Yet today's consumer is making that challenge easier to accomplish. Research suggests that those companies that proactively take up the cause will also benefit financially:
• 83 percent of U.S. consumers said they would refuse to invest in a company with negative corporate citizenship practices, and 76 percent would boycott that company's products (Cone Corporate Citizenship Study, 2002).
• 70 percent of consumers say they would not buy from a company if they didn't think that they were socially responsible (Walker Research, 1998).
Representatives from New World Library and Chelsea Green Publishing were also on hand at Book Expo to address the challenge. Each addressed the fact that producing books in an environmentally responsible way is a part of company values. Some publishers are able to achieve complete cost parity when switching to environmental papers. Others end up paying slightly more.
For New World's eight new fall 2004 titles, the added cost is $24,790—or approximately 10 percent more due to paper-stock costs. This adds an average of approximately 10¢ per book.
New World Library's president and co-founder, Marc Allen, said, "I feel strongly that every profitable company should support both community and worldwide causes." His company is indeed abiding by this philosophy. It also donates a portion of company profits to charitable causes and uses solar panels to provide power for company operations.
READERS WILL SUPPORT THE MOVE
For those publishers who end up paying more for ecologically responsible paper, there is evidence that this cost can be subsidized by readers. Polls commissioned by the Green Press Initiative and Markets Initiative (in Canada) show that consumers are willing to pay more for books with strong environmental characteristics.
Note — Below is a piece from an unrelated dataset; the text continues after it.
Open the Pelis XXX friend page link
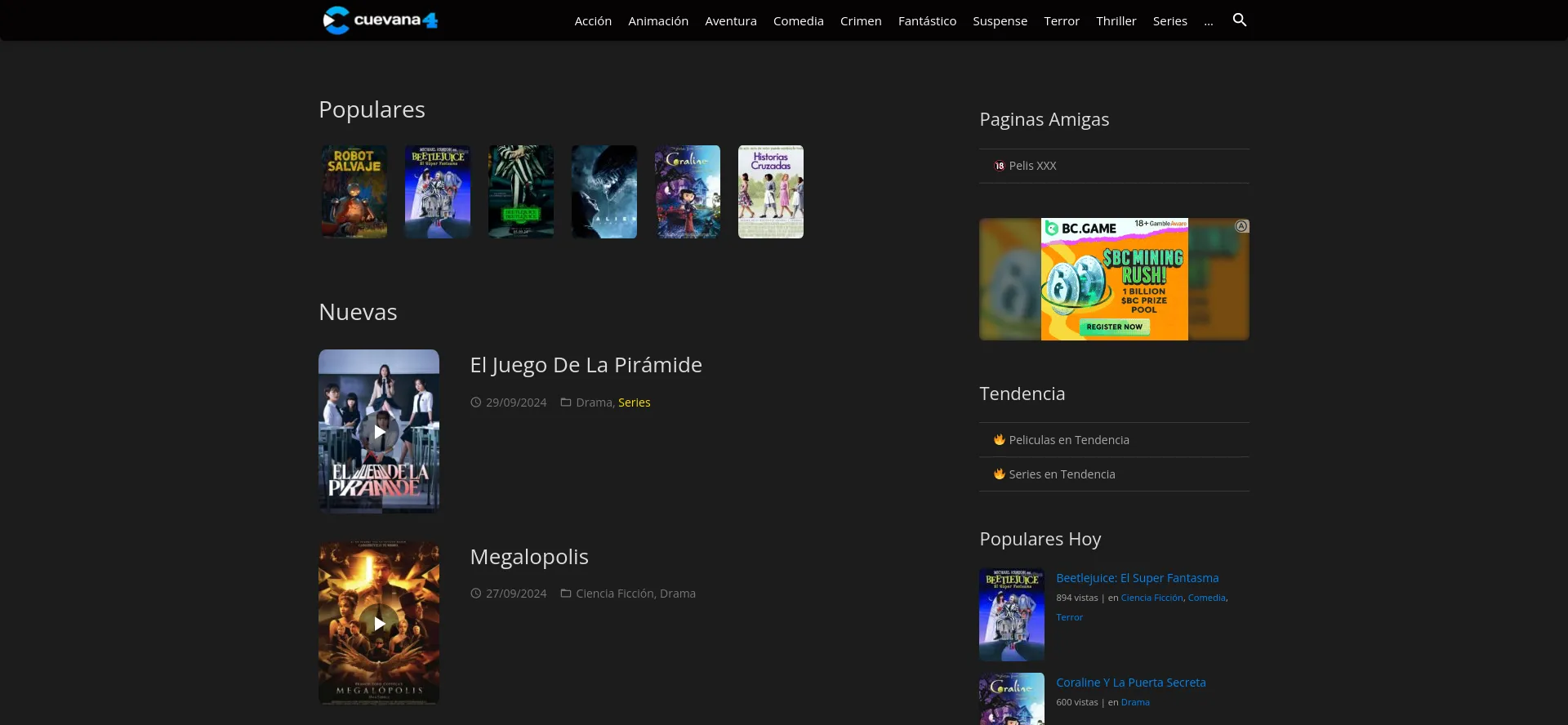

A poll of 1,800 randomly surveyed North American consumers revealed:
- 78 percent are willing to pay more for books printed with environmental integrity.
- The median amount that readers are willing to pay is $1.00 more per book.
Printers and manufacturers are already making ecological improvements, building momentum for environmentally responsible book publishing. There are now a number of suitable publishing papers in existence, and more in development. Almost 130 North American publishers have made commitments that are helping to lighten the footprint of their industry. Nearly
6 million books were printed on recycled and Endangered Forest-free paper in 2003.
Despite this growing trend, large and multinational trade publishers have yet to commit to the goals of the Green Press Initiative. Both the EPA and the Green Press Initiative are looking forward to continuing to work with publishers, large and small, and others who are willing to meet the challenge.